As you can see, the user experience quality is almost doubled when the Robot can egress locally and connect directly to the nearest Office 365 front door.
And this is true for every workload of Office 365. It is important to also note that MS Teams usually doesn’t respond well when a proxy is involved.
In order to script the automatic bypass of proxy for selected sites and FQDNs, you can use the Get PAC (Proxy Automatic Configuration) file displayed below:
This tool will really help your administrator to automate the optimization of all your security devices to enable the best possible performance for your Office 365 users.
To sum up, we’ve seen how it is important to be able to detect poor end-user experience and service quality through Martello monitoring solution for Office 365. You can then enhance your performance with the tools Microsoft provides you (like the PAC file).
The connectivity principles have been developed to help you improve the end-user experience. Microsoft has worked a lot on improving its network to allow you to change your route to the cloud in a secure and high-performance way.
But as you implement those changes, it is essential for you to be able to measure the results, assessing whether the return on investment has been good or poor.
For that you need to continuously measure the end-user experience on every site you want to improve.

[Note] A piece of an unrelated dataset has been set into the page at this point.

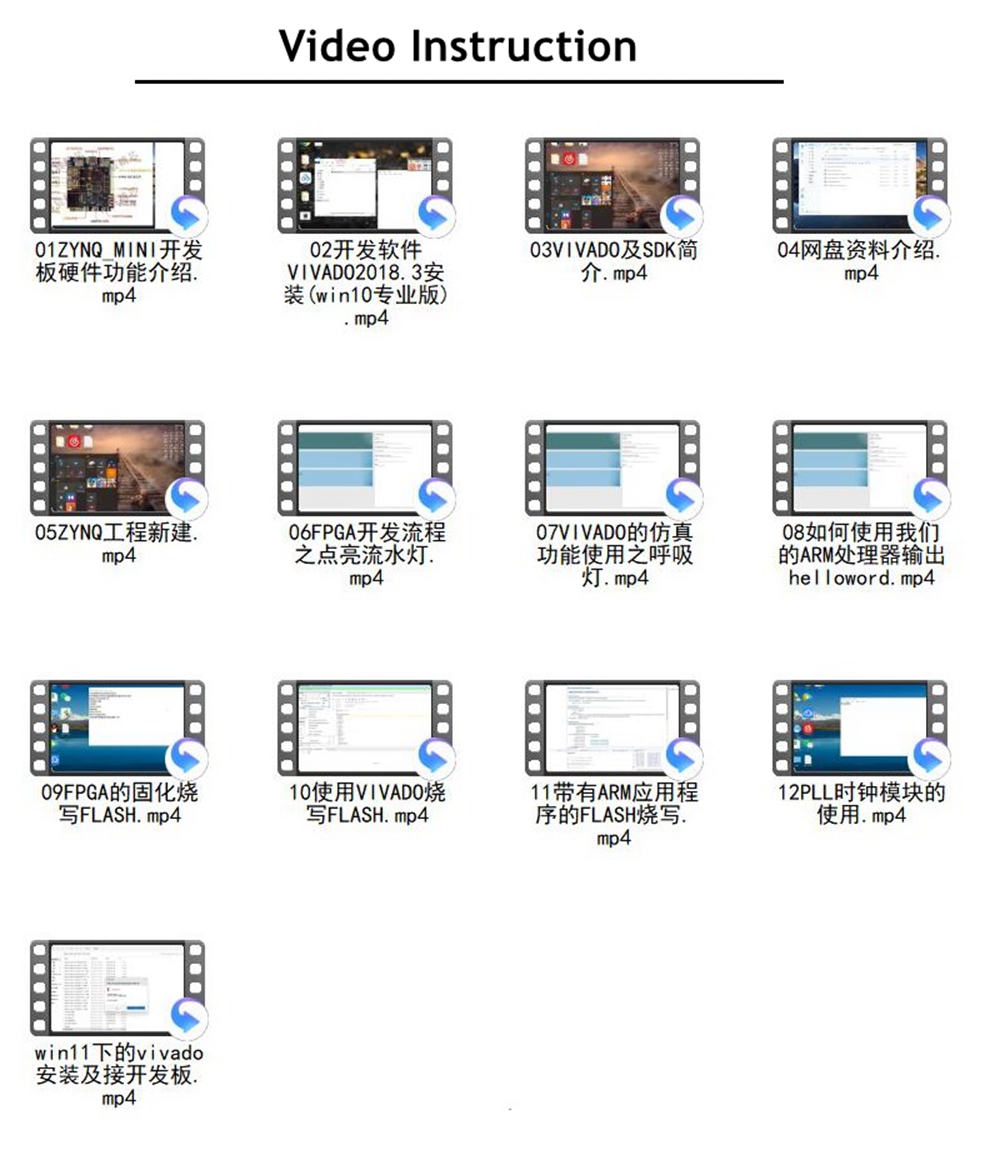Click the blue player badge on 12PLL video

coord(930,757)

This allows the C Level to determine the Office 365 project costs and measure the ROI of the network improvement. It prevents critical situations and management complaints to the operations team. It improves the global quality of the services delivered to your business lines, which ensures optimal productivity to your company.
Thanks to our Robots that measure the end-user experience in real time, alert and report on it, Martello is the perfect solution to partner with you on your service quality enhancement journey.